### Listed records
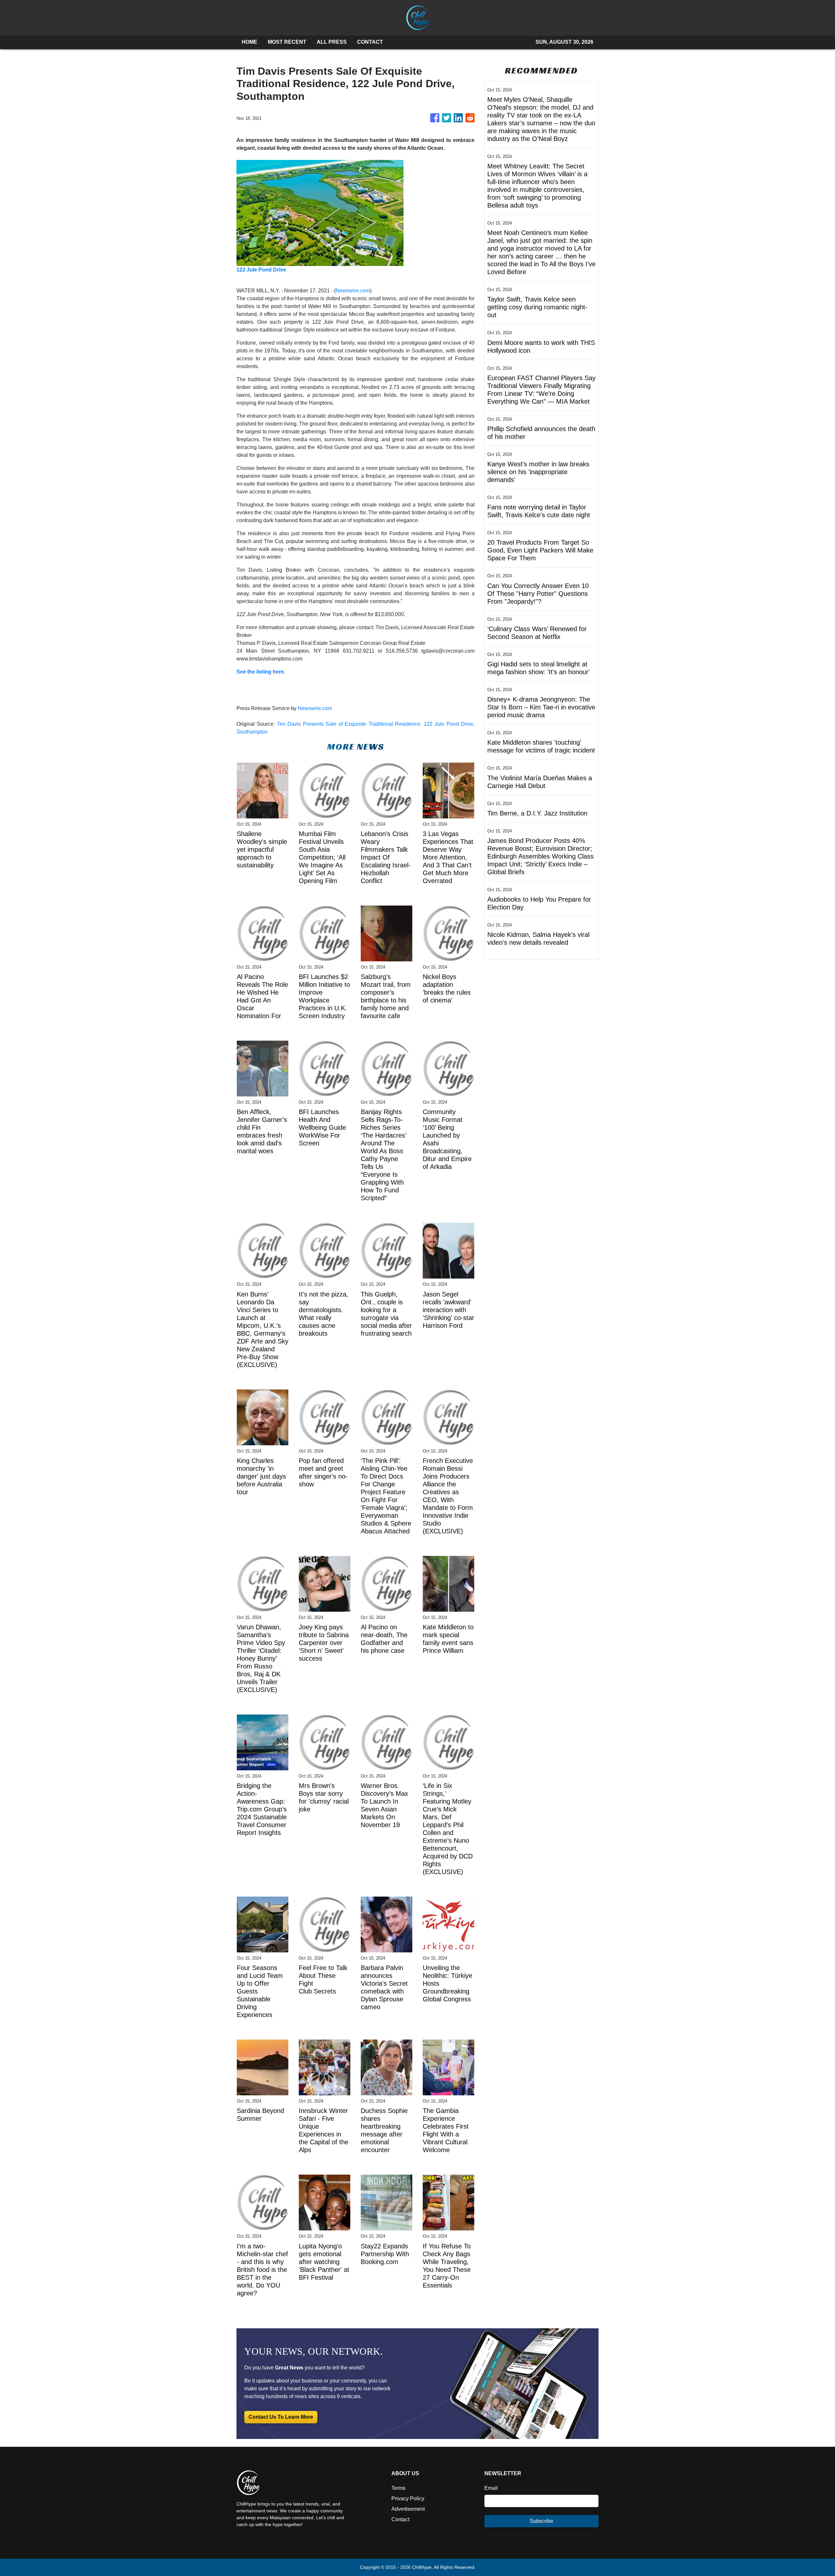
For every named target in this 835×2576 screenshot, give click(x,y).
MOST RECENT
...
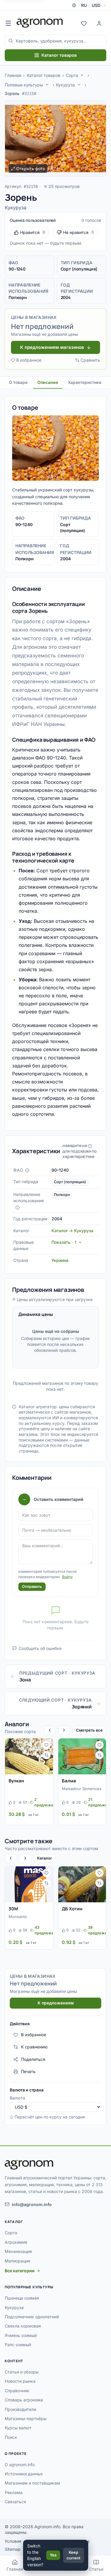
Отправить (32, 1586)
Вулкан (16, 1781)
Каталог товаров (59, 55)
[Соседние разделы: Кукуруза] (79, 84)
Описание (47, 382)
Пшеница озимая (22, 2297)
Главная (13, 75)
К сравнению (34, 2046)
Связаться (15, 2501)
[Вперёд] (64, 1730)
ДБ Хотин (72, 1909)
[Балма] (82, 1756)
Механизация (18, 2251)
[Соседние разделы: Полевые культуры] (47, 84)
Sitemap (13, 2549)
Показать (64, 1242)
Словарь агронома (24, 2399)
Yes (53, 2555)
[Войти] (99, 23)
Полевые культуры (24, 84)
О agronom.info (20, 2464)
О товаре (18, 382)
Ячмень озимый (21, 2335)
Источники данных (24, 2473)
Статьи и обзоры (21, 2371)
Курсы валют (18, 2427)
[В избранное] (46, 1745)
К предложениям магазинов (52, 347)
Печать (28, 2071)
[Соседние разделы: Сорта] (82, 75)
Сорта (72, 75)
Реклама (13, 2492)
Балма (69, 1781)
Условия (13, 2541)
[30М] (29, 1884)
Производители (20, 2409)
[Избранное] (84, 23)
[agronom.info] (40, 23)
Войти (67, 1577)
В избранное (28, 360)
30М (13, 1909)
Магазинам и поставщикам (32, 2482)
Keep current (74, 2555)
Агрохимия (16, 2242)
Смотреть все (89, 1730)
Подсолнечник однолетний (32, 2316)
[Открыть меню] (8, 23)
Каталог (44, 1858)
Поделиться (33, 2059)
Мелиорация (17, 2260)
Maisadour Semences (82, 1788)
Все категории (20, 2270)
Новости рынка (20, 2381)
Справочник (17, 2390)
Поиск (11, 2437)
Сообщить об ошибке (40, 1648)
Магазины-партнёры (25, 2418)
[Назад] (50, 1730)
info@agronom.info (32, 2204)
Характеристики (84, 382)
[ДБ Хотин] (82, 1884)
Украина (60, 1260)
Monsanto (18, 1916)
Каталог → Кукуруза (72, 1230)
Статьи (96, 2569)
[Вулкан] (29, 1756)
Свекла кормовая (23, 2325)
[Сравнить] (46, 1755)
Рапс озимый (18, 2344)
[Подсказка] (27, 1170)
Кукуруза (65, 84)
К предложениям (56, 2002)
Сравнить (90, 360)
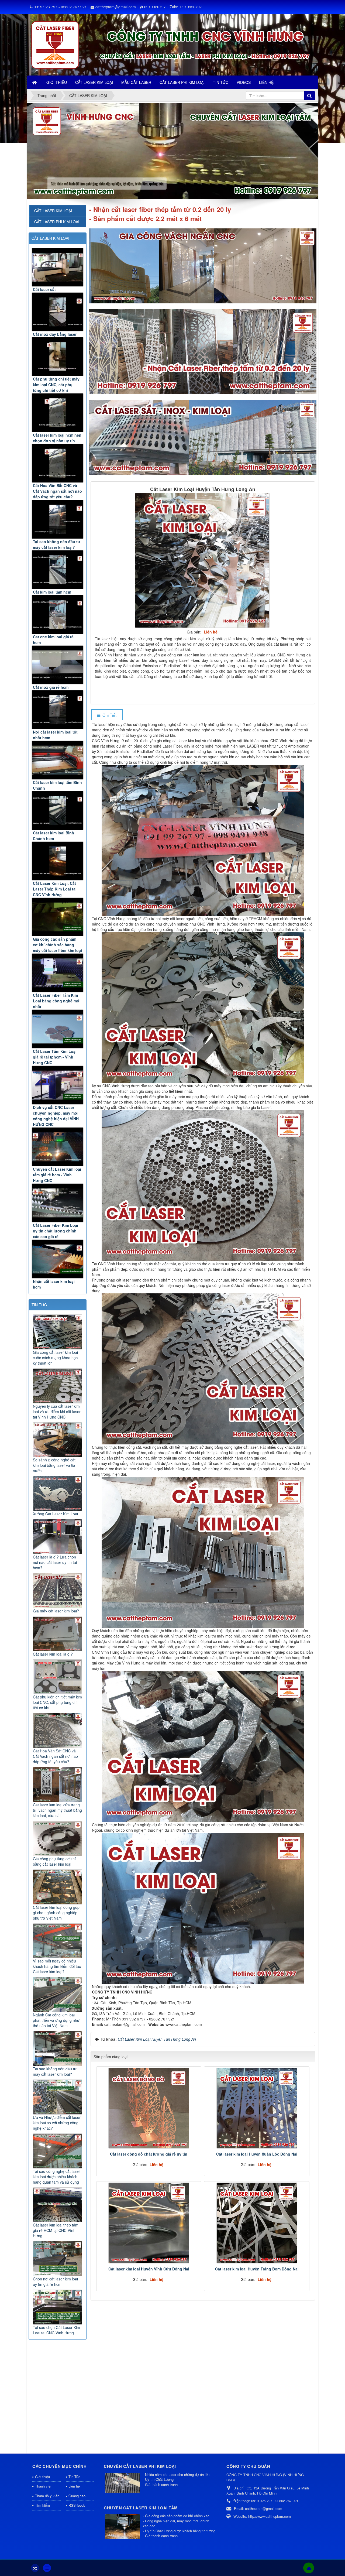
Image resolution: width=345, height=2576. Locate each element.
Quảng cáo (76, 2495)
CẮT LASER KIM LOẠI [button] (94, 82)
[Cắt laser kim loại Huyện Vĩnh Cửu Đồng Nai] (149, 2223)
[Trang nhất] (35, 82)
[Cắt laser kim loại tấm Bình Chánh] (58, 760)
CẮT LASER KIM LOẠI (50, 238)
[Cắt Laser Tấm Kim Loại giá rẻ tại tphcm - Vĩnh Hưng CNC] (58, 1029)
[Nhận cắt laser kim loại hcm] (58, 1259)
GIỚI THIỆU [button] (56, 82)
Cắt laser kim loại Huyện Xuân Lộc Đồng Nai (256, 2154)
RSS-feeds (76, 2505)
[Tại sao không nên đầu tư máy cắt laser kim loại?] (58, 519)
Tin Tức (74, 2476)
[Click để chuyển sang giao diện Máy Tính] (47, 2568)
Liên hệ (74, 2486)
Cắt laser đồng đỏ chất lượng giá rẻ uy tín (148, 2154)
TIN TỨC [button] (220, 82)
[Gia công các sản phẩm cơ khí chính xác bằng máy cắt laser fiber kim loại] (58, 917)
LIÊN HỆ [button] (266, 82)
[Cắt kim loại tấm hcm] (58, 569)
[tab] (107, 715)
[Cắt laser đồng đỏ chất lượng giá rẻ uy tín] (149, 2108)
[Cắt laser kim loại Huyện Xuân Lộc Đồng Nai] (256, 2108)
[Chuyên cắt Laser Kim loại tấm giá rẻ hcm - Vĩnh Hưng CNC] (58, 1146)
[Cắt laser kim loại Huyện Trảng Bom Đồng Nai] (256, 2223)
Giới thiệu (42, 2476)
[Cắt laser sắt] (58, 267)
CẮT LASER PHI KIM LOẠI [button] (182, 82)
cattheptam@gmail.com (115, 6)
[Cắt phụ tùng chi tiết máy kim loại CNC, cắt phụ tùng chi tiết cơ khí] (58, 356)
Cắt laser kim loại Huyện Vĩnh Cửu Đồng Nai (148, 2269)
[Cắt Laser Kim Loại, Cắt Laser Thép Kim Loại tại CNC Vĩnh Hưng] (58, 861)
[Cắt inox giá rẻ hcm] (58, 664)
...
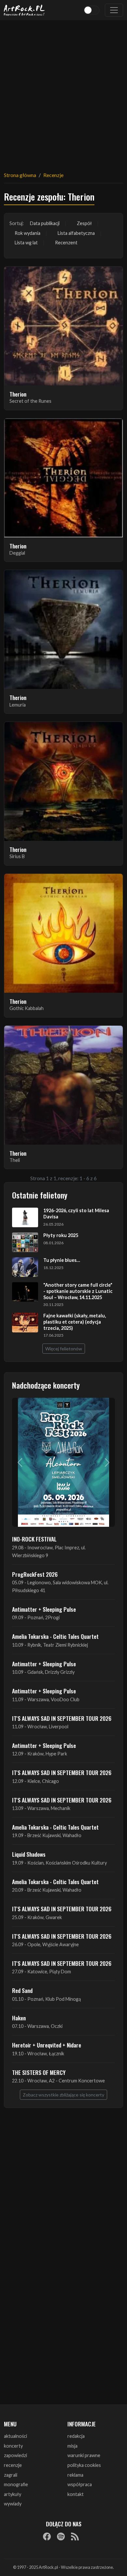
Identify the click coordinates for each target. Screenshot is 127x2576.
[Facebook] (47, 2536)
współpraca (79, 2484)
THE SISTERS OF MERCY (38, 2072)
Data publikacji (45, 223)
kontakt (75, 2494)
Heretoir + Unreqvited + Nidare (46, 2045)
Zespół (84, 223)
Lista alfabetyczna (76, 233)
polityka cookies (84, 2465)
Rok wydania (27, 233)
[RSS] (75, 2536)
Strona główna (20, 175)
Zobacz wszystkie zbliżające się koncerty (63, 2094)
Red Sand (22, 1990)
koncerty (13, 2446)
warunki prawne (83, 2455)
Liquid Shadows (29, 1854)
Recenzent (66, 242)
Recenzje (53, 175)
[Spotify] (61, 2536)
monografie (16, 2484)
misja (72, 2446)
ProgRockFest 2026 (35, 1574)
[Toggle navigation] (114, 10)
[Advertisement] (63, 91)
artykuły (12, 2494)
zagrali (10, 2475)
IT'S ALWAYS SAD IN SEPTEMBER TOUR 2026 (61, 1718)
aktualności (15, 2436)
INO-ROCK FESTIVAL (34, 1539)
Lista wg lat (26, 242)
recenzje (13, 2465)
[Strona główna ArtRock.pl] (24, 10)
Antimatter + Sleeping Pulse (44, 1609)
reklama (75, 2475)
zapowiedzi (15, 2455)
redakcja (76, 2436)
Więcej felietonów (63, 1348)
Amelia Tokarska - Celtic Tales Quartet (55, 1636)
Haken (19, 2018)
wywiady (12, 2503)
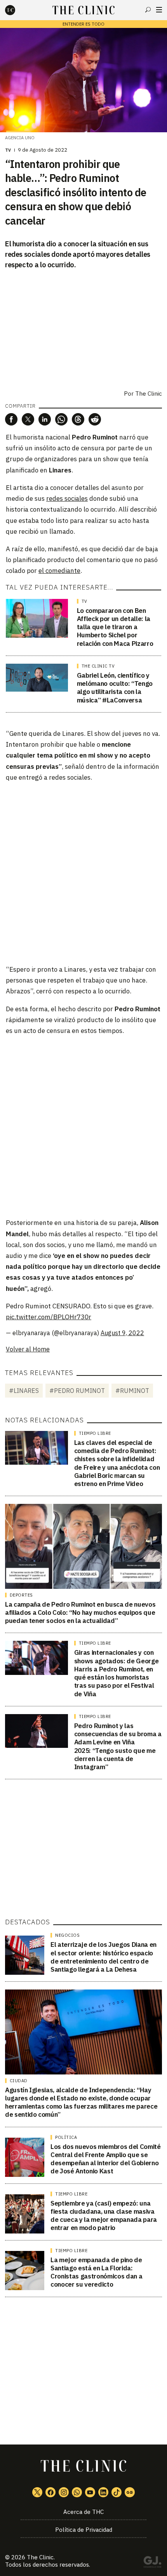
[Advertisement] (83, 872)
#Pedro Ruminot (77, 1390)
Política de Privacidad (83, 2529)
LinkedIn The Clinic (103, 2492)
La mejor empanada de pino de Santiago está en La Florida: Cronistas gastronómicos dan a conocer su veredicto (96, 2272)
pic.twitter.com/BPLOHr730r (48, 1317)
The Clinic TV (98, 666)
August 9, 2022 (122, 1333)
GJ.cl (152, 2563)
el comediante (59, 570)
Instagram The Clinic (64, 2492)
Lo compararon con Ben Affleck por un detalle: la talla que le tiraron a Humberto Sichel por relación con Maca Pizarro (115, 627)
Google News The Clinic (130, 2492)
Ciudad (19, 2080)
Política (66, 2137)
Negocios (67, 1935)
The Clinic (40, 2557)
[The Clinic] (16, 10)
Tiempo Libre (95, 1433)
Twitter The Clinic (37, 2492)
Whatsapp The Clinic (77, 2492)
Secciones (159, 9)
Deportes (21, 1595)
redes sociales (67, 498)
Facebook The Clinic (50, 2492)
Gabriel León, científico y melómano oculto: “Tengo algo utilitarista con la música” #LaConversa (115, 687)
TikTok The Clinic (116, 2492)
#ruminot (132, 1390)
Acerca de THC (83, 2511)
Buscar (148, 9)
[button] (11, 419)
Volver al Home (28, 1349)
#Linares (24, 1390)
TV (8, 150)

### Assignment
Looking at the data above, write out exactly the lines that start at the one containing "Магазинам и поставщикам (32, 2482)" and end at the one containing "Поиск (11, 2437)"; include both and nothing beyond.

### Output
Магазинам и поставщикам (32, 2482)
Keep current (74, 2555)
Агрохимия (16, 2242)
Смотреть все (89, 1730)
Подсолнечник однолетний (32, 2316)
[Открыть меню] (8, 23)
Каталог (44, 1858)
Поделиться (33, 2059)
Мелиорация (17, 2260)
Maisadour Semences (82, 1788)
Все категории (20, 2270)
Новости рынка (20, 2381)
Справочник (17, 2390)
Поиск (11, 2437)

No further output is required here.